■ The task ■
Whatever lines the data contains, output all of them unchanged.

■ Records for the task ■
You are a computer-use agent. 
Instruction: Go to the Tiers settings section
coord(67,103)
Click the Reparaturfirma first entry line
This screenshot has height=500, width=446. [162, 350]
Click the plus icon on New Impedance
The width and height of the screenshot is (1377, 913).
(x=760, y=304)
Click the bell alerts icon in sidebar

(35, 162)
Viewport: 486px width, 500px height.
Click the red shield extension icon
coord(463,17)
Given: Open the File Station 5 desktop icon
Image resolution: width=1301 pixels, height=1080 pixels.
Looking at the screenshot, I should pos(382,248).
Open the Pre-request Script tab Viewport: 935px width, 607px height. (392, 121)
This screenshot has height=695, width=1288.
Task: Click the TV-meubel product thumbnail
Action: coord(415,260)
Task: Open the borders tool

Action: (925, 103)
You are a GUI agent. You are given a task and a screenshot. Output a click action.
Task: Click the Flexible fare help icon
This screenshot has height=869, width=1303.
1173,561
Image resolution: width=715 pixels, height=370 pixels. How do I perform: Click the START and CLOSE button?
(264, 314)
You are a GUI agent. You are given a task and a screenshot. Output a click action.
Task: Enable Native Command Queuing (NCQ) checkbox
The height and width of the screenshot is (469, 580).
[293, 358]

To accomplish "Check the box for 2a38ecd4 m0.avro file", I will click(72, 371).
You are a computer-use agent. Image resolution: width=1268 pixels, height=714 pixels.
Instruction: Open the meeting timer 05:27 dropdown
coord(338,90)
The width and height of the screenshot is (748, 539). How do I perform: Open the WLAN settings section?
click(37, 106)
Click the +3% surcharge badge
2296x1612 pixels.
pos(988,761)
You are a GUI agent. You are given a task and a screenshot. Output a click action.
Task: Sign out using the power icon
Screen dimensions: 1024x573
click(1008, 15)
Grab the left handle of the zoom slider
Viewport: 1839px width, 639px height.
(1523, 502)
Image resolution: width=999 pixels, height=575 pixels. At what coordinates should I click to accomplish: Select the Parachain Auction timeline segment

■ Answer box ■
You are a computer-use agent. 
Instruction: Go to the Tiers settings section
coord(67,103)
Click the Reparaturfirma first entry line
This screenshot has height=500, width=446. [162, 350]
Click the plus icon on New Impedance
The width and height of the screenshot is (1377, 913).
(x=760, y=304)
Click the bell alerts icon in sidebar

(35, 162)
Viewport: 486px width, 500px height.
Click the red shield extension icon
coord(463,17)
Given: Open the File Station 5 desktop icon
Image resolution: width=1301 pixels, height=1080 pixels.
Looking at the screenshot, I should pos(382,248).
Open the Pre-request Script tab Viewport: 935px width, 607px height. (392, 121)
This screenshot has height=695, width=1288.
Task: Click the TV-meubel product thumbnail
Action: coord(415,260)
Task: Open the borders tool

Action: (925, 103)
You are a GUI agent. You are given a task and a screenshot. Output a click action.
Task: Click the Flexible fare help icon
This screenshot has height=869, width=1303.
1173,561
Image resolution: width=715 pixels, height=370 pixels. How do I perform: Click the START and CLOSE button?
(264, 314)
You are a GUI agent. You are given a task and a screenshot. Output a click action.
Task: Enable Native Command Queuing (NCQ) checkbox
The height and width of the screenshot is (469, 580).
[293, 358]

To accomplish "Check the box for 2a38ecd4 m0.avro file", I will click(72, 371).
You are a computer-use agent. Image resolution: width=1268 pixels, height=714 pixels.
Instruction: Open the meeting timer 05:27 dropdown
coord(338,90)
The width and height of the screenshot is (748, 539). How do I perform: Open the WLAN settings section?
click(37, 106)
Click the +3% surcharge badge
2296x1612 pixels.
pos(988,761)
You are a GUI agent. You are given a task and a screenshot. Output a click action.
Task: Sign out using the power icon
Screen dimensions: 1024x573
click(1008, 15)
Grab the left handle of the zoom slider
Viewport: 1839px width, 639px height.
(1523, 502)
Image resolution: width=999 pixels, height=575 pixels. At what coordinates should I click to accomplish: Select the Parachain Auction timeline segment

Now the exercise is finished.